A regular expression (regex or regexp for short) is a special text string for describing a search pattern. You can think of regular expressions as wildcards on steroids. You are probably familiar with simple wildcard notations such as *.txt in windows explorer.
You can do much more with regular expressions than you can with simple wildcards. For example you could use the regular expression \b[A-Z0-9._%-]+@[A-Z0-9.-]+\.[A-Z]{2,4}\b to search for an email address - any email address.
The power of regular expressions comes with a learning curve - regular expressions can be difficult to master and complex to read. But in terms of search (and replace) functionality, they are difficult to beat and can turn simple Find and Replace functionality into a powerful content manipulation tool.
This topic contains just a few simple examples of regular expressions and is intended only as an introduction. More resources on regular expressions, including tutorials, can be found through a simple web search on the term "Regular Expression".
The simplest regular expressions contain just literal characters, e.g. a. A regular expression containing literal characters will match the first occurance of the specified character or characters.
There are 11 characters (metacharacters) with special meanings in a regular expression - [ \ ^ $ . | ? * + ( ). If you want to use any of these characters as a literal in a regex, escape them with a backslash. For example, to match the literal string Does 1 + 1 = 2? the correct regex would be Does 1 \+ 1 = 2\?.

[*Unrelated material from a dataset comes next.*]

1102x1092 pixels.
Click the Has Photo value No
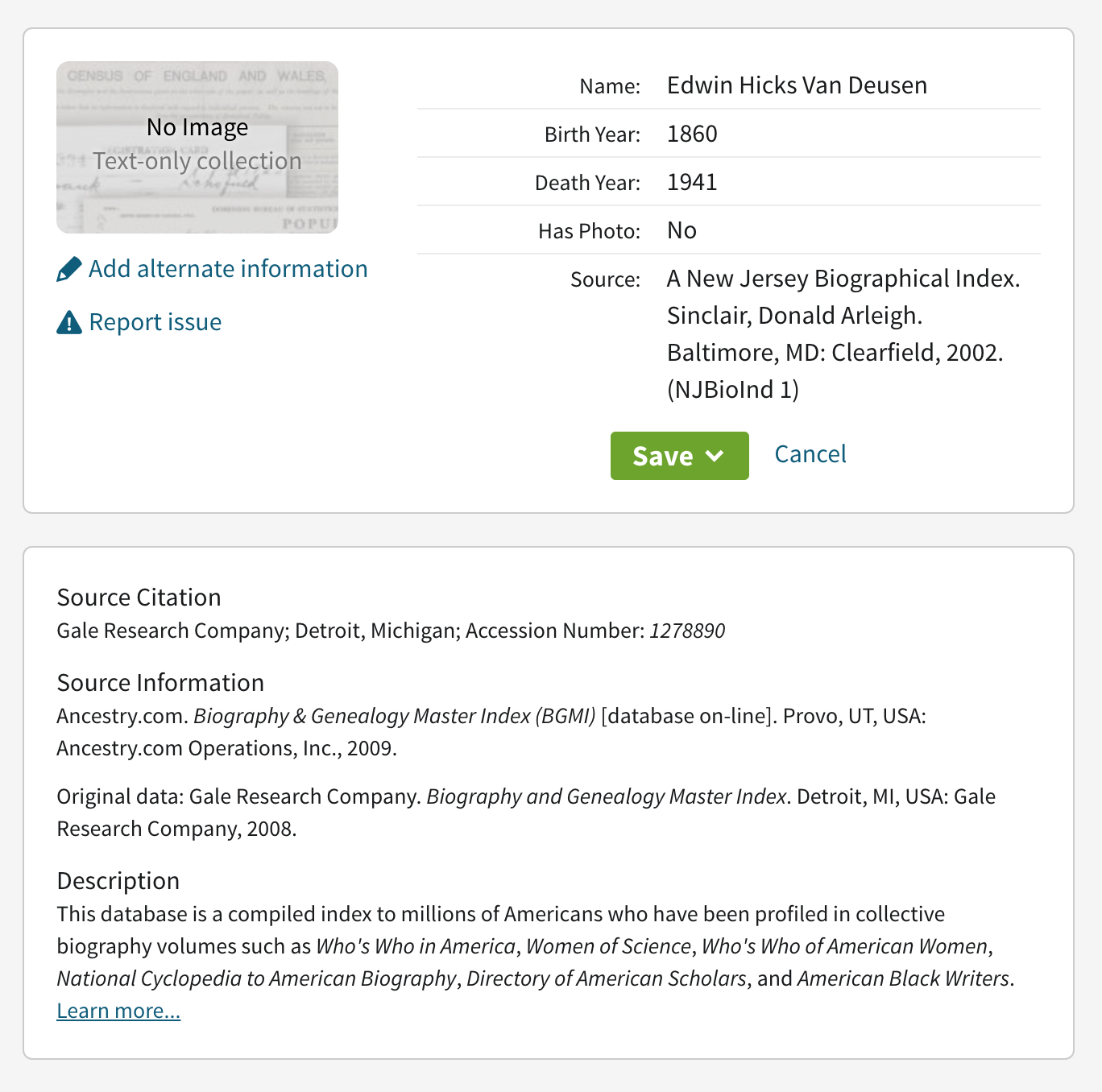pos(682,230)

A character class is a special construct that matches one out of several specified characters. For example st[oe]p would match either Stop or Step. The order of characters in the character class is not important. A character class matches only a single character so extending the previous example st[oe]p would not match steep or stoop.
You can use a hyphen in order to specify a range of characters. [0-9] matches a single digit between 0 and 9. You can use multiple ranges. [a-zA-Z] matches any alpha character. You can combine ranges and single characters. [a-zA-Z1] matches an alpha character or the number 1.
Typing a ^ character at the start of the character class (inside the opening square bracket) will negate the class - the character class will only match any character that is not in the character class. ch[^a]p would match chip and chop, but not chap.
There are a number of pre-defined shorthand character classes available for use in a regexp.
A regexp can contain character sequences to identify non-printable characters.
Non printable characters can be used directly in the regexp, or in character classes.
The dot matches any single character, except line break characters.
st.p matches step, stop, st%p etc.
Use the dot carefully. Often a character class (or negated character class) is more precise.
Anchors are used to match the start or end of the string.
Alternation is the regular expression "or" functionality. rain|shine will match rain in Do you think it will rain today? Perhaps the sun will shine. If the regexp is applied again, it will match shine.
The question mark makes the preceding token optional. E.g. stee?p matches step or steep.
The asterisk will match the preceding token zero or more times. The plus matches the preceding token once or more. <[A-Za-z][A-Za-z0-9]*> matches an HTML tag without any attributes. <[A-Za-z0-9]+> is easier to write but matches invalid tags such as <1>.
Use curly braces to specify a specific amount of repetition. Use \b[1-9][0-9]{3}\b to match a number between 1000 and 9999.
Repetition operators are "greedy". They will expand the match as far as possible. <.+> will match <STRONG>True</STRONG> in If the value is <STRONG>True</STRONG>.
Place a question mark after the quantifier to make it "lazy". <.+?> will match <STRONG> in the previous example.
Place brackets around multiple tokens to group them together. You can then apply a quantifier to the whole group. E.g. Fruit(fly)? matches Fruit or Fruitfly.
A lookaround is a special kind of group. The group is matched normally, but yields only the result not in the group. Lookaround therefore matches a position, similar to anchors.
st(?=e) matches the st in steer but not in stop. This is called a positive lookaround.
st(?!e) matches the st in stop but not the st in steer. This is called a negative lookaround.
To look backwards, use a backwards lookaround. (?<=t)op matches the op in top but not in pop.